**ACTIVITY:** Arrange the rows below as a Markdown table with two columns, No. and Text. Number each row in order and leave out any blank lines.

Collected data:
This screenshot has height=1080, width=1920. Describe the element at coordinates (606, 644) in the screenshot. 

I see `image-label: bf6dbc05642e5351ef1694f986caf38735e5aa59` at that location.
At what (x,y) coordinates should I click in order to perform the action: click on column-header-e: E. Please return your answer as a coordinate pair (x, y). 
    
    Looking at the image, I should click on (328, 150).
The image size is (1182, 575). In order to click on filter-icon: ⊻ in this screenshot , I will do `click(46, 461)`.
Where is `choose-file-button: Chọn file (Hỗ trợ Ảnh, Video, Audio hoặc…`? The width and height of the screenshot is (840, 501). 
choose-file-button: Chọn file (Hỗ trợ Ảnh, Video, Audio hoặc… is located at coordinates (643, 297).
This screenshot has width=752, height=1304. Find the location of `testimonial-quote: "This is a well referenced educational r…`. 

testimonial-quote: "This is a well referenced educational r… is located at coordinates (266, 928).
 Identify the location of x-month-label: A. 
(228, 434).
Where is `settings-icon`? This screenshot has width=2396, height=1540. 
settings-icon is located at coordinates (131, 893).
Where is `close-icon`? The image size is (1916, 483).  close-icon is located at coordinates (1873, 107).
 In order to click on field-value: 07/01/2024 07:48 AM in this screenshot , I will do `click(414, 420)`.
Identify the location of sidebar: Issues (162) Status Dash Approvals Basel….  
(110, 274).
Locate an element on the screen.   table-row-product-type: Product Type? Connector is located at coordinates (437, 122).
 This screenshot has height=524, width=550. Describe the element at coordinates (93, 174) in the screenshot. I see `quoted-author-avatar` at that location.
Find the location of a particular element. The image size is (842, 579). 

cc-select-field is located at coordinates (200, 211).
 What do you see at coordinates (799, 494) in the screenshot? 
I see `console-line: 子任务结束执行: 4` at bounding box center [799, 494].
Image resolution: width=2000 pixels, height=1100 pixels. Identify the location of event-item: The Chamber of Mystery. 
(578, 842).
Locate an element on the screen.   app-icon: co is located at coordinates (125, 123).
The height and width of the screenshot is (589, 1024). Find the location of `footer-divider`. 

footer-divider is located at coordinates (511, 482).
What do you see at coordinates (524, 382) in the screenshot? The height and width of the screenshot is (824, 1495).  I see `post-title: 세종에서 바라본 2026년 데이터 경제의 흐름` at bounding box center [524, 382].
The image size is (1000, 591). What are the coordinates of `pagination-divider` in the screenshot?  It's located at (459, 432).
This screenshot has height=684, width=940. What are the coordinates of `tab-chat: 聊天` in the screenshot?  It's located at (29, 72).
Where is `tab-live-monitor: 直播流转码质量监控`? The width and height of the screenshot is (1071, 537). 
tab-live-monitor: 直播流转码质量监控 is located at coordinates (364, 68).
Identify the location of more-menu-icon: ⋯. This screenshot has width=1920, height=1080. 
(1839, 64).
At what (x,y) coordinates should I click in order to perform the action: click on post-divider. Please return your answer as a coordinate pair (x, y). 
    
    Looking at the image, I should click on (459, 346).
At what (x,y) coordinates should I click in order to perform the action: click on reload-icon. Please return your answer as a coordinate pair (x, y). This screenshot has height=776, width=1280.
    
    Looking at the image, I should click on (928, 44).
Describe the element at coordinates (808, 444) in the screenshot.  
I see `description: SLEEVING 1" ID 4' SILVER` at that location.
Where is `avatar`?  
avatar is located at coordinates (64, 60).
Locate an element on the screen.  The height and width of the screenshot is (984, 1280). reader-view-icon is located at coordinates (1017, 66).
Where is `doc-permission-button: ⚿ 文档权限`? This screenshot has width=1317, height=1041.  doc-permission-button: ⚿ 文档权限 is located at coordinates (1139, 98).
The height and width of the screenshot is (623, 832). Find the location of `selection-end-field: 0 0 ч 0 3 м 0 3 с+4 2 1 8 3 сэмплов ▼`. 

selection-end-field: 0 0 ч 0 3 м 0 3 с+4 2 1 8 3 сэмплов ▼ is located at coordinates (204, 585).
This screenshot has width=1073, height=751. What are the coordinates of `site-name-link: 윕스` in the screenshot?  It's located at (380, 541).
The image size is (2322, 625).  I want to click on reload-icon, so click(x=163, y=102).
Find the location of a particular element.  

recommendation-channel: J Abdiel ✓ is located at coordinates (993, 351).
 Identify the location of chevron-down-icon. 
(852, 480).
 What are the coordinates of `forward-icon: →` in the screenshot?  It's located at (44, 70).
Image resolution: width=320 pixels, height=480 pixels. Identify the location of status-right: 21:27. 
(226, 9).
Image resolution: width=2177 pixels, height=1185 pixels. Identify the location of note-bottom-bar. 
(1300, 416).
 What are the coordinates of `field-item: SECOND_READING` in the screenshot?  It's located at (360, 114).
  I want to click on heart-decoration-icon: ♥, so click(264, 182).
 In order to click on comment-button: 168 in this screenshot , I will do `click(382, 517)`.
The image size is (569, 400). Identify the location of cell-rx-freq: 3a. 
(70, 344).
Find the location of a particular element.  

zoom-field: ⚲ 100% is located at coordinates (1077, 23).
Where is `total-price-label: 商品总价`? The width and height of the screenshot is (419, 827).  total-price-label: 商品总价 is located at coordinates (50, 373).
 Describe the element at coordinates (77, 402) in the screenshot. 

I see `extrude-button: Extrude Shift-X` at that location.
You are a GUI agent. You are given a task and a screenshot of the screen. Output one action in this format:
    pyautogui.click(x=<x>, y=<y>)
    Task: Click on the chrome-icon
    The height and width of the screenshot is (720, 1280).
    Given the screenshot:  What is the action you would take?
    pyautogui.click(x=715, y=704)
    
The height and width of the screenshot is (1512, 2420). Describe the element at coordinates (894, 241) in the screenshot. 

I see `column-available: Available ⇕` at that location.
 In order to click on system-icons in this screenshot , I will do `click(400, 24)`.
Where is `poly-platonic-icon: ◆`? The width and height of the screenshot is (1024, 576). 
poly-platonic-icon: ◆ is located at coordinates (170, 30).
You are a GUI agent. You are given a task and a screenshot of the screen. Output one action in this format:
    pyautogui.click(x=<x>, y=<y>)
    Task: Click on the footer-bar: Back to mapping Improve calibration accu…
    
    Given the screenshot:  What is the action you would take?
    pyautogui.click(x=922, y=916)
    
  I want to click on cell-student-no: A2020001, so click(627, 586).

**ANSWER SPACE:**
| No. | Text |
|---|---|
| 1 | This screenshot has height=1080, width=1920. Describe the element at coordinates (606, 644) in the screenshot.  |
| 2 | I see `image-label: bf6dbc05642e5351ef1694f986caf38735e5aa59` at that location. |
| 3 | At what (x,y) coordinates should I click in order to perform the action: click on column-header-e: E. Please return your answer as a coordinate pair (x, y).  |
| 4 |     Looking at the image, I should click on (328, 150). |
| 5 | The image size is (1182, 575). In order to click on filter-icon: ⊻ in this screenshot , I will do `click(46, 461)`. |
| 6 | Where is `choose-file-button: Chọn file (Hỗ trợ Ảnh, Video, Audio hoặc…`? The width and height of the screenshot is (840, 501).  |
| 7 | choose-file-button: Chọn file (Hỗ trợ Ảnh, Video, Audio hoặc… is located at coordinates (643, 297). |
| 8 | This screenshot has width=752, height=1304. Find the location of `testimonial-quote: "This is a well referenced educational r…`.  |
| 9 | testimonial-quote: "This is a well referenced educational r… is located at coordinates (266, 928). |
| 10 |  Identify the location of x-month-label: A.  |
| 11 | (228, 434). |
| 12 | Where is `settings-icon`? This screenshot has width=2396, height=1540.  |
| 13 | settings-icon is located at coordinates (131, 893). |
| 14 | Where is `close-icon`? The image size is (1916, 483).  close-icon is located at coordinates (1873, 107). |
| 15 |  In order to click on field-value: 07/01/2024 07:48 AM in this screenshot , I will do `click(414, 420)`. |
| 16 | Identify the location of sidebar: Issues (162) Status Dash Approvals Basel….   |
| 17 | (110, 274). |
| 18 | Locate an element on the screen.   table-row-product-type: Product Type? Connector is located at coordinates (437, 122). |
| 19 |  This screenshot has height=524, width=550. Describe the element at coordinates (93, 174) in the screenshot. I see `quoted-author-avatar` at that location. |
| 20 | Find the location of a particular element. The image size is (842, 579).  |
| 21 | cc-select-field is located at coordinates (200, 211). |
| 22 |  What do you see at coordinates (799, 494) in the screenshot?  |
| 23 | I see `console-line: 子任务结束执行: 4` at bounding box center [799, 494]. |
| 24 | Image resolution: width=2000 pixels, height=1100 pixels. Identify the location of event-item: The Chamber of Mystery.  |
| 25 | (578, 842). |
| 26 | Locate an element on the screen.   app-icon: co is located at coordinates (125, 123). |
| 27 | The height and width of the screenshot is (589, 1024). Find the location of `footer-divider`.  |
| 28 | footer-divider is located at coordinates (511, 482). |
| 29 | What do you see at coordinates (524, 382) in the screenshot? The height and width of the screenshot is (824, 1495).  I see `post-title: 세종에서 바라본 2026년 데이터 경제의 흐름` at bounding box center [524, 382]. |
| 30 | The image size is (1000, 591). What are the coordinates of `pagination-divider` in the screenshot?  It's located at (459, 432). |
| 31 | This screenshot has height=684, width=940. What are the coordinates of `tab-chat: 聊天` in the screenshot?  It's located at (29, 72). |
| 32 | Where is `tab-live-monitor: 直播流转码质量监控`? The width and height of the screenshot is (1071, 537).  |
| 33 | tab-live-monitor: 直播流转码质量监控 is located at coordinates (364, 68). |
| 34 | Identify the location of more-menu-icon: ⋯. This screenshot has width=1920, height=1080.  |
| 35 | (1839, 64). |
| 36 | At what (x,y) coordinates should I click in order to perform the action: click on post-divider. Please return your answer as a coordinate pair (x, y).  |
| 37 |     Looking at the image, I should click on (459, 346). |
| 38 | At what (x,y) coordinates should I click in order to perform the action: click on reload-icon. Please return your answer as a coordinate pair (x, y). This screenshot has height=776, width=1280. |
| 39 |     Looking at the image, I should click on (928, 44). |
| 40 | Describe the element at coordinates (808, 444) in the screenshot.   |
| 41 | I see `description: SLEEVING 1" ID 4' SILVER` at that location. |
| 42 | Where is `avatar`?   |
| 43 | avatar is located at coordinates (64, 60). |
| 44 | Locate an element on the screen.  The height and width of the screenshot is (984, 1280). reader-view-icon is located at coordinates (1017, 66). |
| 45 | Where is `doc-permission-button: ⚿ 文档权限`? This screenshot has width=1317, height=1041.  doc-permission-button: ⚿ 文档权限 is located at coordinates (1139, 98). |
| 46 | The height and width of the screenshot is (623, 832). Find the location of `selection-end-field: 0 0 ч 0 3 м 0 3 с+4 2 1 8 3 сэмплов ▼`.  |
| 47 | selection-end-field: 0 0 ч 0 3 м 0 3 с+4 2 1 8 3 сэмплов ▼ is located at coordinates (204, 585). |
| 48 | This screenshot has width=1073, height=751. What are the coordinates of `site-name-link: 윕스` in the screenshot?  It's located at (380, 541). |
| 49 | The image size is (2322, 625).  I want to click on reload-icon, so click(x=163, y=102). |
| 50 | Find the location of a particular element.   |
| 51 | recommendation-channel: J Abdiel ✓ is located at coordinates (993, 351). |
| 52 |  Identify the location of chevron-down-icon.  |
| 53 | (852, 480). |
| 54 |  What are the coordinates of `forward-icon: →` in the screenshot?  It's located at (44, 70). |
| 55 | Image resolution: width=320 pixels, height=480 pixels. Identify the location of status-right: 21:27.  |
| 56 | (226, 9). |
| 57 | Image resolution: width=2177 pixels, height=1185 pixels. Identify the location of note-bottom-bar.  |
| 58 | (1300, 416). |
| 59 |  What are the coordinates of `field-item: SECOND_READING` in the screenshot?  It's located at (360, 114). |
| 60 |   I want to click on heart-decoration-icon: ♥, so click(264, 182). |
| 61 |  In order to click on comment-button: 168 in this screenshot , I will do `click(382, 517)`. |
| 62 | The image size is (569, 400). Identify the location of cell-rx-freq: 3a.  |
| 63 | (70, 344). |
| 64 | Find the location of a particular element.   |
| 65 | zoom-field: ⚲ 100% is located at coordinates (1077, 23). |
| 66 | Where is `total-price-label: 商品总价`? The width and height of the screenshot is (419, 827).  total-price-label: 商品总价 is located at coordinates (50, 373). |
| 67 |  Describe the element at coordinates (77, 402) in the screenshot.  |
| 68 | I see `extrude-button: Extrude Shift-X` at that location. |
| 69 | You are a GUI agent. You are given a task and a screenshot of the screen. Output one action in this format: |
| 70 |     pyautogui.click(x=<x>, y=<y>) |
| 71 |     Task: Click on the chrome-icon |
| 72 |     The height and width of the screenshot is (720, 1280). |
| 73 |     Given the screenshot:  What is the action you would take? |
| 74 |     pyautogui.click(x=715, y=704) |
| 75 | The height and width of the screenshot is (1512, 2420). Describe the element at coordinates (894, 241) in the screenshot.  |
| 76 | I see `column-available: Available ⇕` at that location. |
| 77 |  In order to click on system-icons in this screenshot , I will do `click(400, 24)`. |
| 78 | Where is `poly-platonic-icon: ◆`? The width and height of the screenshot is (1024, 576).  |
| 79 | poly-platonic-icon: ◆ is located at coordinates (170, 30). |
| 80 | You are a GUI agent. You are given a task and a screenshot of the screen. Output one action in this format: |
| 81 |     pyautogui.click(x=<x>, y=<y>) |
| 82 |     Task: Click on the footer-bar: Back to mapping Improve calibration accu… |
| 83 |     Given the screenshot:  What is the action you would take? |
| 84 |     pyautogui.click(x=922, y=916) |
| 85 |   I want to click on cell-student-no: A2020001, so click(627, 586). |